Home Court Round-Up Court Burial Dispute Over Kiambu Deputy Governor’s Father Takes New Twist

Burial Dispute Over Kiambu Deputy Governor’s Father Takes New Twist

Written by Joyce Nzomo

The family of the late Mburu Kinani, father to Kiambu Deputy Governor Rosemary Njeri Kirika, is once again divided after his children from the first wife threatened to move to court to seek orders to exhume his body.

Mburu was buried on the night of September 17, 2025, despite an earlier ruling on June 12, 2025, by Magistrate Gerhard Gitonga that directed he should be laid to rest at his ancestral home in Gatanga, Murang’a County, next to his first wife’s grave.

That ruling was later challenged at the High Court by Rosemary Njeri and her siblings Geoffrey Nganga, Alice Wambui, Regina Muthoni, and Patrick Karanja, who said the magistrate had made a mistake in law.

On September 17, 2025, Mburu’s stepchildren went to Kijabe Mission Hospital, collected the body, and buried him secretly at night.

Lawyers Danstan Omari and Stanley Kinyanjui, who represent the first wife’s children, strongly condemned the night burial, saying they were denied a chance to appeal the High Court ruling that gave Rosemary and her siblings permission to bury their father.

They claimed that in their appeal, the stepchildren presented new documents that had not been shared in the magistrate’s court during the first case. Lawyer Kinyanjui said that although they asked the judge to remove those documents from the record, the request was denied.

According to him, the ruling on September 16, 2025, overturned the magistrate’s decision and gave burial rights to the stepchildren. Mburu was buried the next evening at 6 p.m.

Lawyer Omari said they will go back to court to seek orders to exhume the body. He also asked the Chief Justice to issue new rules requiring automatic stay orders whenever a court makes a decision in burial disputes, so families can appeal before the burial happens.

“Mburu Kinani was the father of a deputy governor, a very prominent person.

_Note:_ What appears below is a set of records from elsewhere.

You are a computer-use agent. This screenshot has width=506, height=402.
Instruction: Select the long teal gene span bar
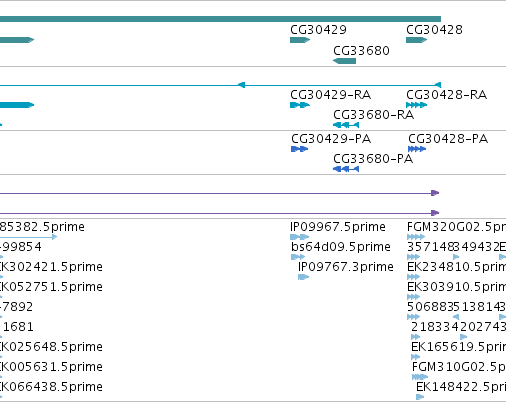[220, 19]
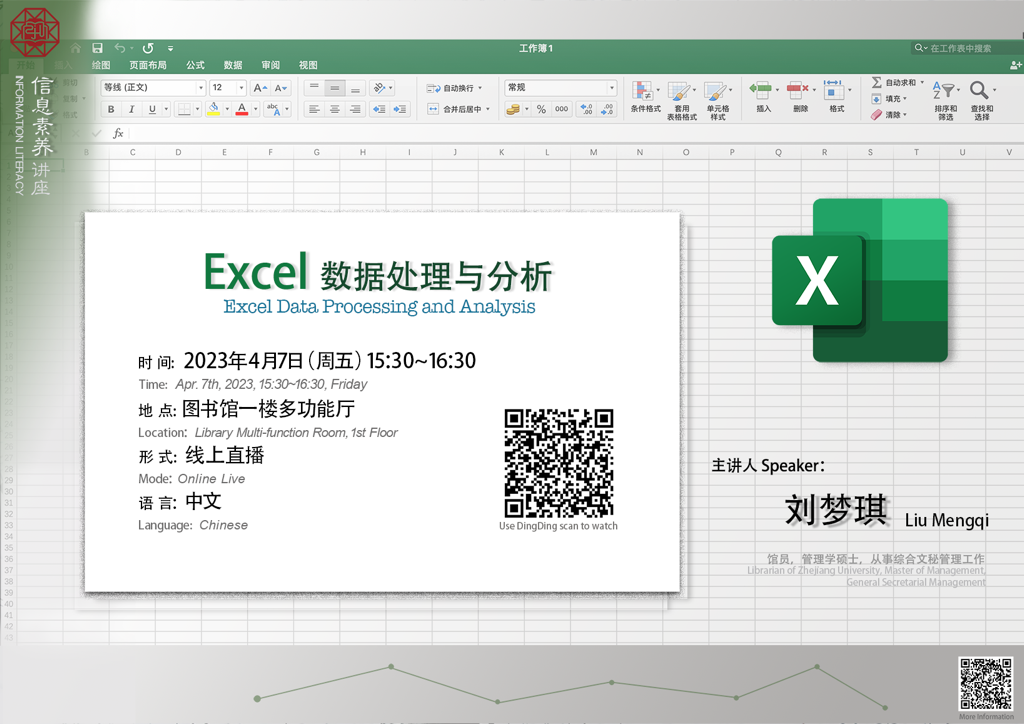The height and width of the screenshot is (724, 1024).
Task: Click the Insert cells (插入) icon
Action: pos(762,91)
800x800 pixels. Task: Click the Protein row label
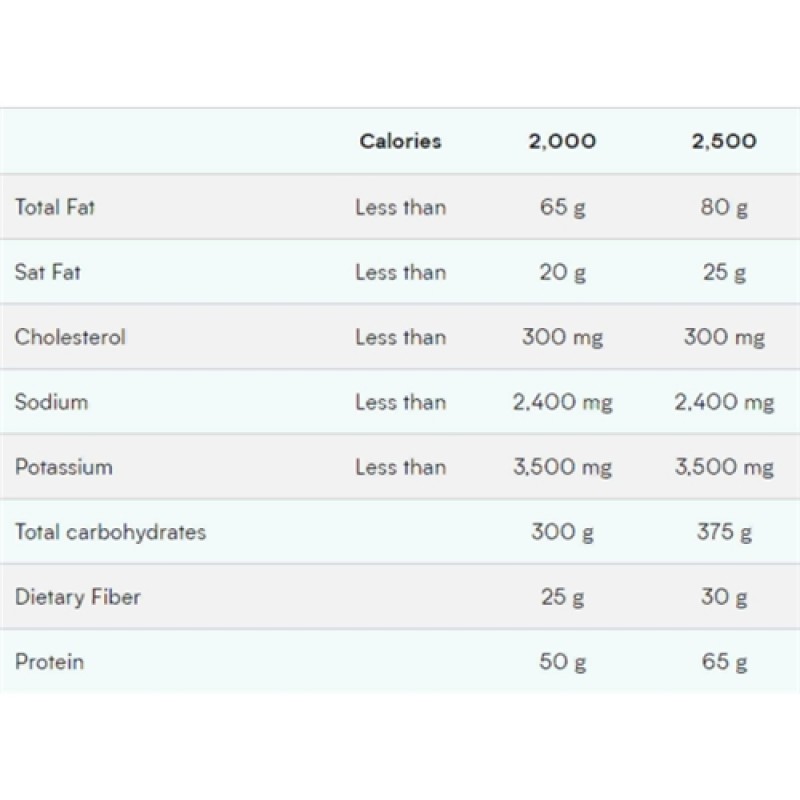(x=49, y=662)
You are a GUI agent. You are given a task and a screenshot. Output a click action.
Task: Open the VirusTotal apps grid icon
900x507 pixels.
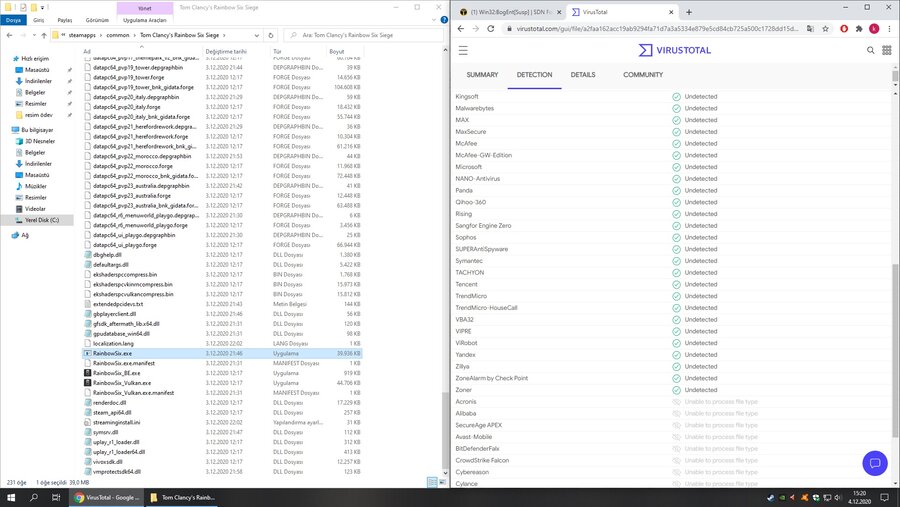(887, 49)
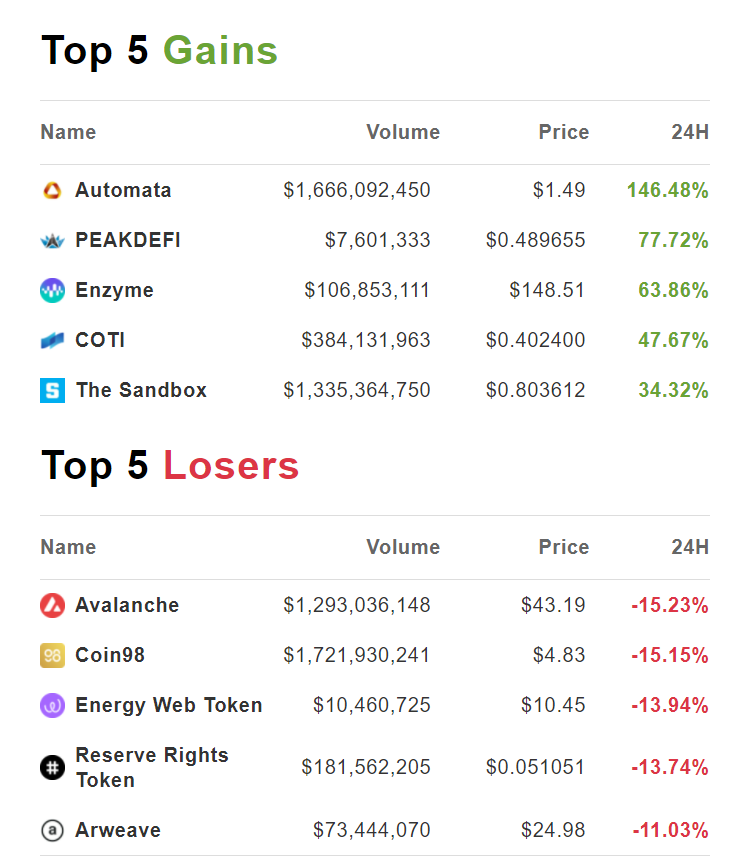Viewport: 750px width, 856px height.
Task: Click the Enzyme coin logo icon
Action: (x=52, y=291)
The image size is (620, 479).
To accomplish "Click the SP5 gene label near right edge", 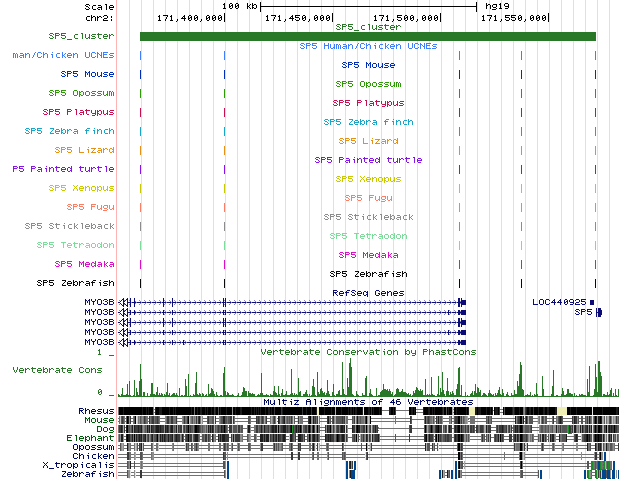I will (x=583, y=312).
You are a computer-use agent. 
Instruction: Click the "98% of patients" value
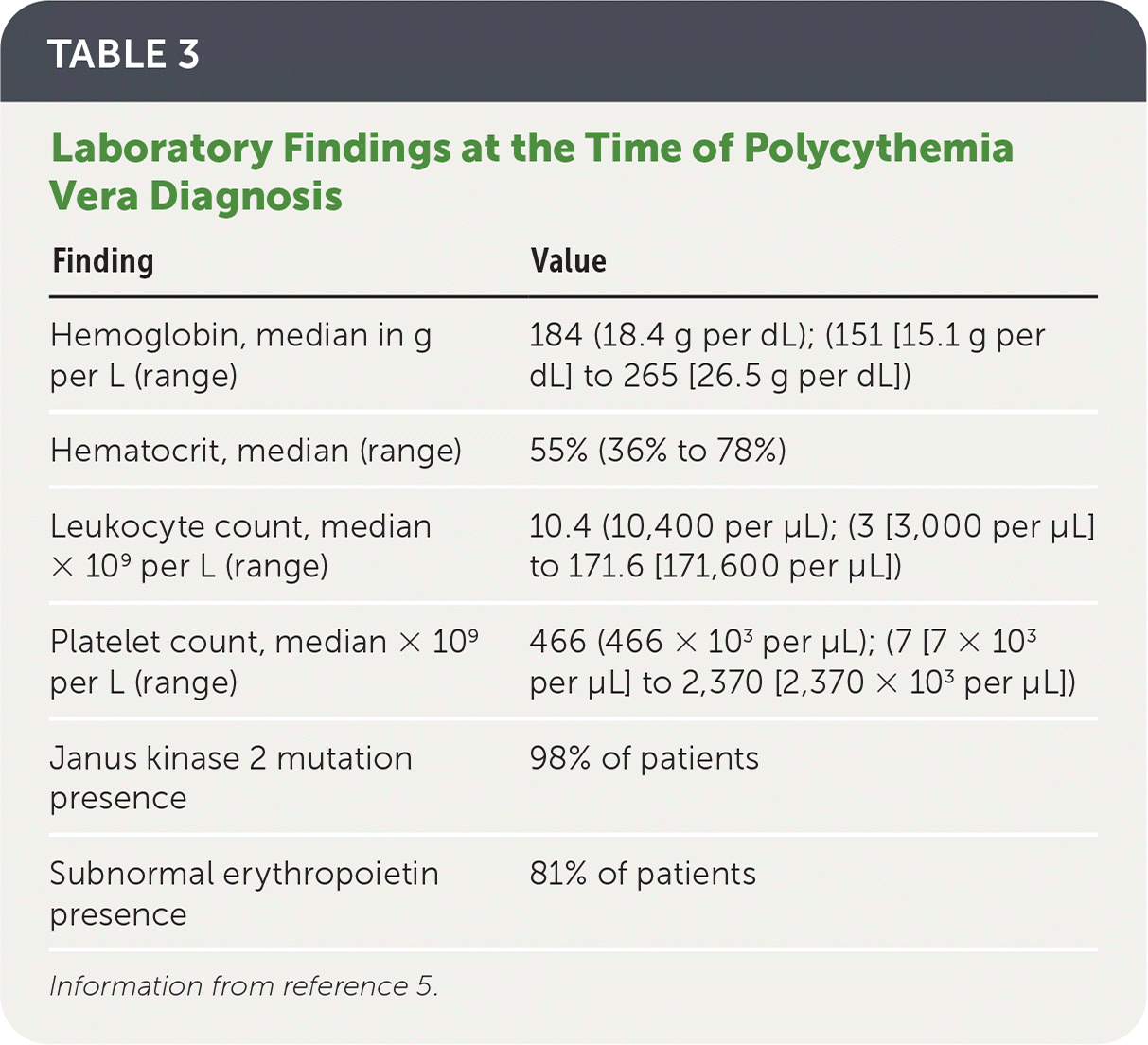click(x=645, y=759)
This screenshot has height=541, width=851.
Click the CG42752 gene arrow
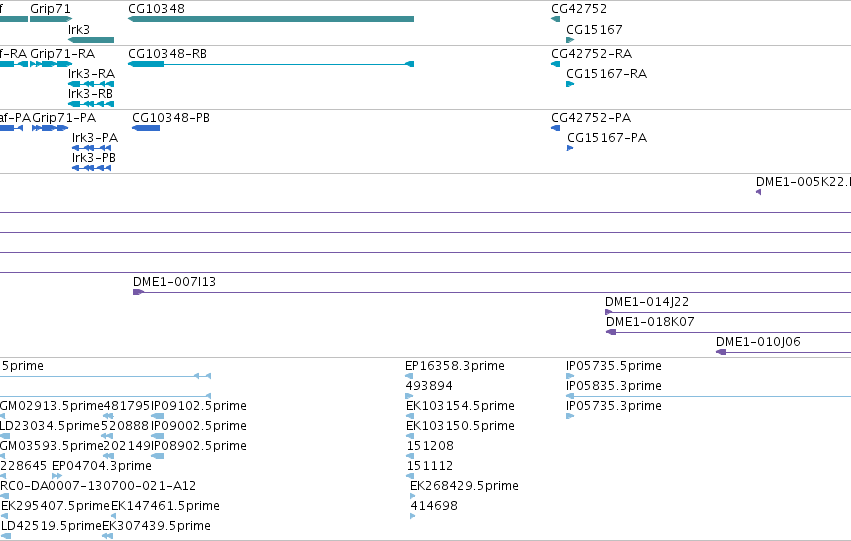555,19
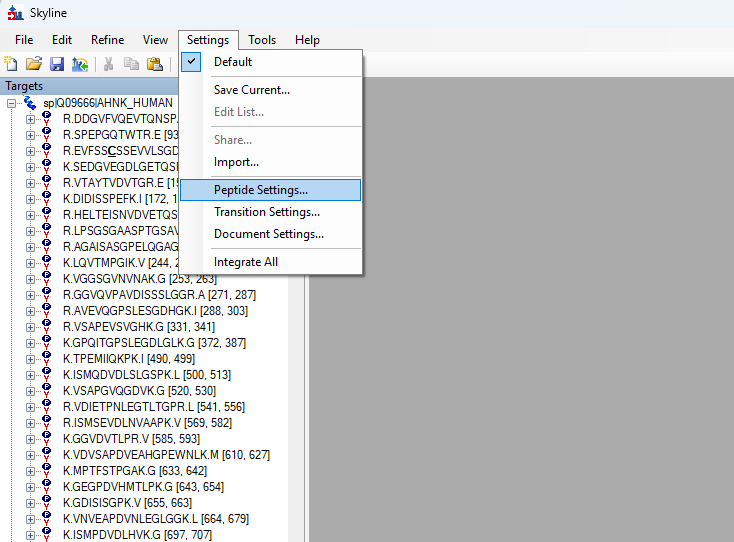Expand the K.ISMPDVDLHVK.G peptide node
Viewport: 734px width, 542px height.
tap(30, 535)
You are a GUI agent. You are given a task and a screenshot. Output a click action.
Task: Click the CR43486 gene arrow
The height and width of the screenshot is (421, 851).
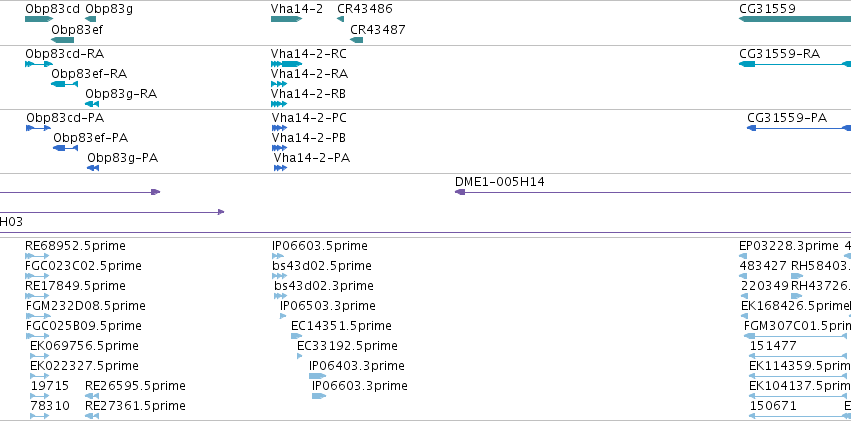point(340,19)
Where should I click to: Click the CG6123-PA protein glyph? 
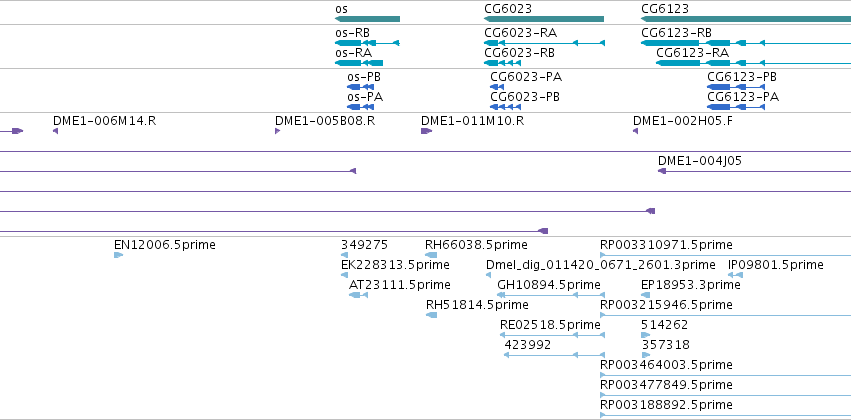[736, 107]
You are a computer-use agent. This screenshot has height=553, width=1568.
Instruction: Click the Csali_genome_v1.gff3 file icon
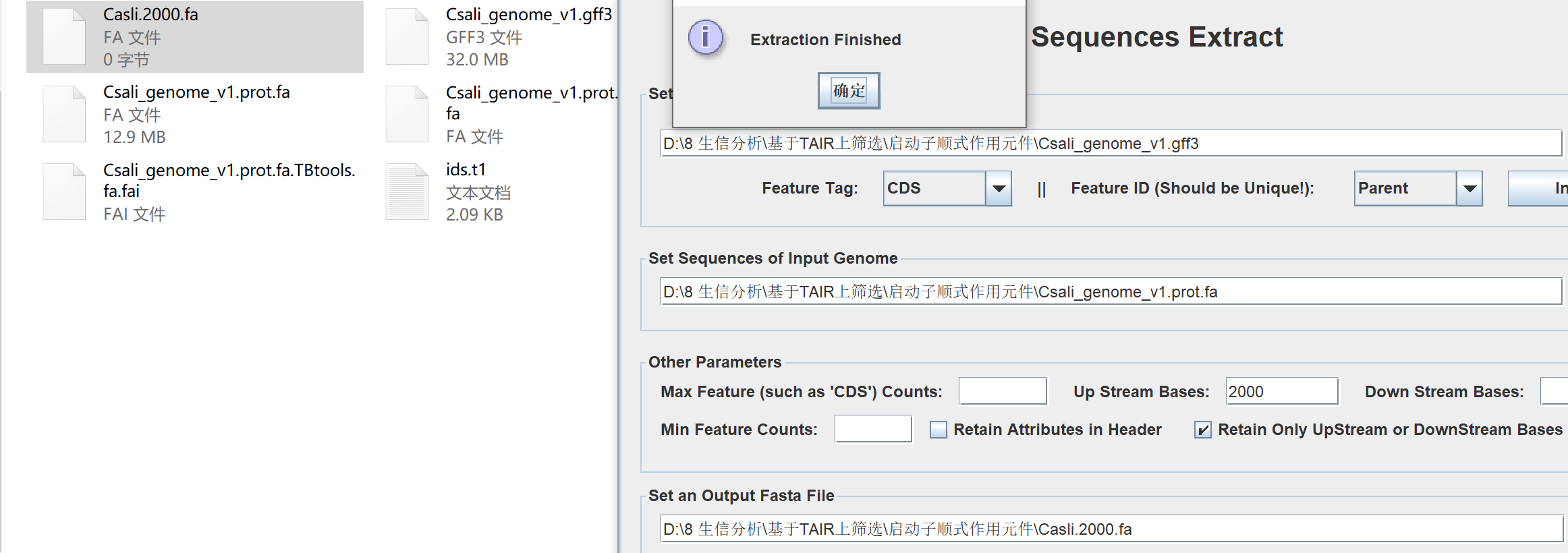(x=407, y=36)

To be buried like a dog at night is against morals and justice,” Omari said.

Mburu died on November 20, 2024, at the age of 92. His death exposed a bitter conflict between his two families over his final resting place.

His daughters from his first wife, the late Wanjiru Mburu, wanted him buried in Gatanga, where they said their parents’ matrimonial home was and where their mother was buried.

But the children of his second wife, Magdaline Mburu, argued that his main home was in Gilgil, where Magdaline was also buried.